DrugSniper
DrugSniper analyzes genome-wide loss-of-function screens (RNA interference (RNAi) and CRISPR-Cas9 libraries) to identify drug targets, reposition drugs, and associate predictive biomarkers for precision oncology.
Key Features:
- Loss-of-function data sources: Utilizes genome-wide RNAi and CRISPR-Cas9 libraries to link genetic perturbations to drug response.
- Large-scale modeling: Models sensitivity of 6,237 inhibitors across 30 tumor types to predict biomarkers of drug sensitivity.
- SCLC discovery: Identified genes extensively studied in SCLC, including Aurora kinases and epigenetic agents, and highlighted PLK1 vulnerability in CREBBP-mutant SCLC cells.
- In vitro validation: Validated predictions using four CREBBP-mutant and four wild-type SCLC cell lines treated with PLK1 inhibitors Volasertib and BI2536, showing efficacy dependent on CREBBP mutational status.
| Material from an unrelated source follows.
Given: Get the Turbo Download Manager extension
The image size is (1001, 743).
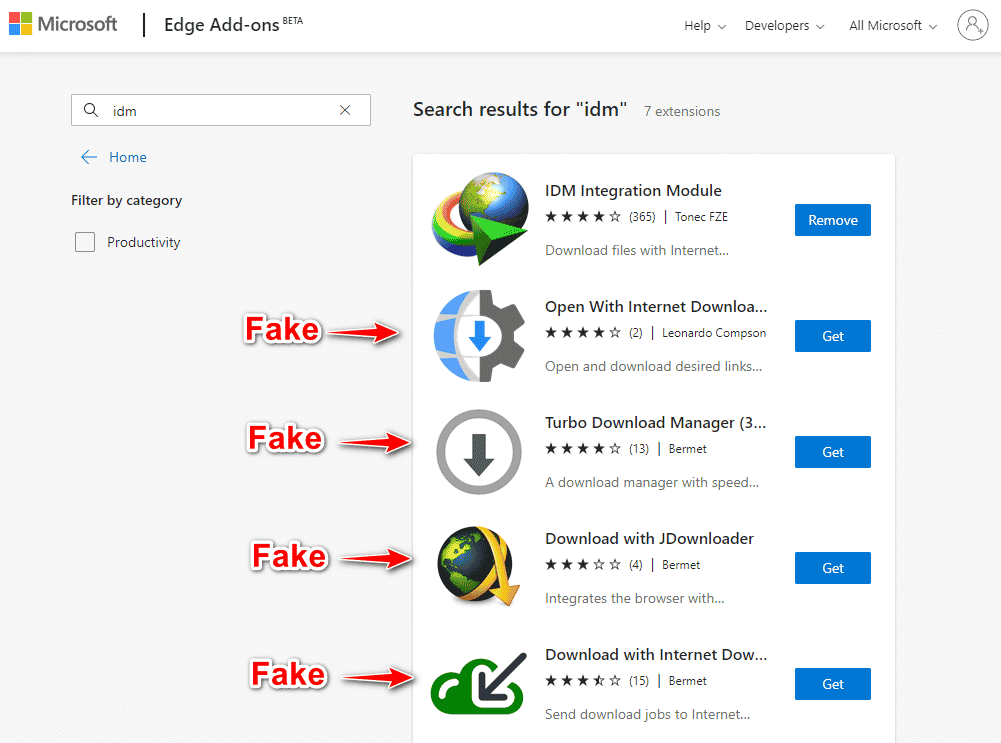Looking at the screenshot, I should tap(832, 452).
- In-silico validation: Demonstrated predictive performance in silico by recapitulating sensitivity of Tyrosine Kinase Inhibitors (TKIs) to FLT3 mutant cells and Vemurafenib to BRAF mutant cells.
Scientific Applications:
- Personalized therapy identification: Links specific genetic mutations to drug vulnerabilities to inform individualized treatment hypotheses.
- SCLC research: Pinpoints mutation-associated vulnerabilities in small cell lung cancer, exemplified by CREBBP-associated PLK1 sensitivity.
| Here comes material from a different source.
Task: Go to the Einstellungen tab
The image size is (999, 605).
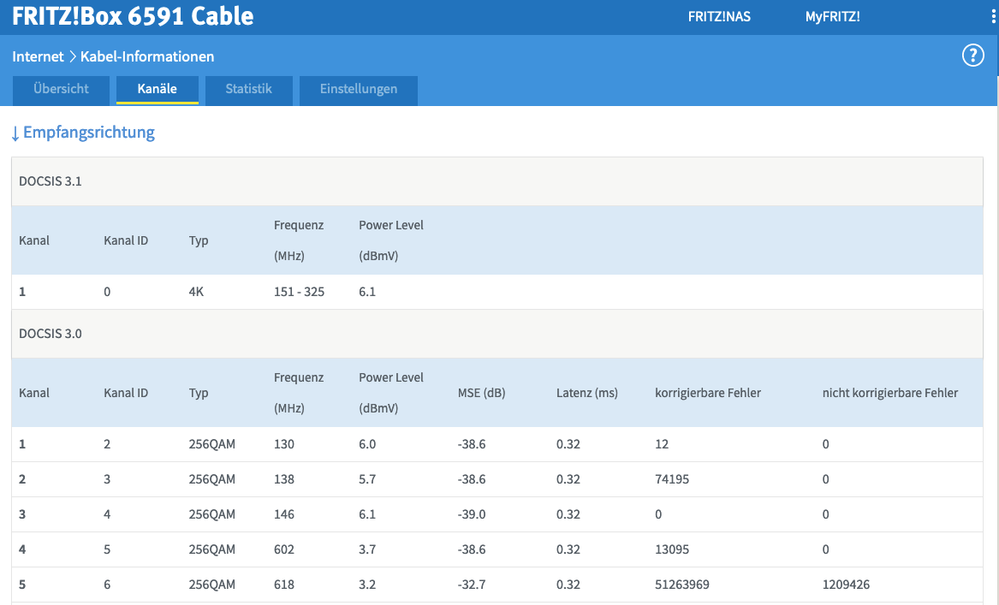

- Drug development and repositioning: Generates candidate targets and drug–biomarker associations for preclinical drug development and repositioning projects.
- Biomarker association across tumor types: Associates predictive biomarkers with targeted therapies across diverse tumor types to support precision oncology efforts.
Methodology:
Uses genome-wide loss-of-function screens (RNAi and CRISPR-Cas9 libraries) as input and models drug sensitivity of 6,237 inhibitors across 30 tumor types to predict biomarkers, with additional in-silico validation against known clinically used treatments (TKIs for FLT3 and Vemurafenib for BRAF).
Topics
Details
- Tool Type:
- web application
- Programming Languages:
- R
- Added:
- 1/18/2021
- Last Updated:
- 3/3/2021
Operations
Publications
Carazo F, Bértolo C, Castilla C, Cendoya X, Campuzano L, Serrano D, Gimeno M, Planes FJ, Pio R, Montuenga LM, Rubio A. DrugSniper, a Tool to Exploit Loss-Of-Function Screens, Identifies CREBBP as a Predictive Biomarker of VOLASERTIB in Small Cell Lung Carcinoma (SCLC). Cancers. 2020;12(7):1824. doi:10.3390/cancers12071824. PMID:32645997. PMCID:PMC7408696.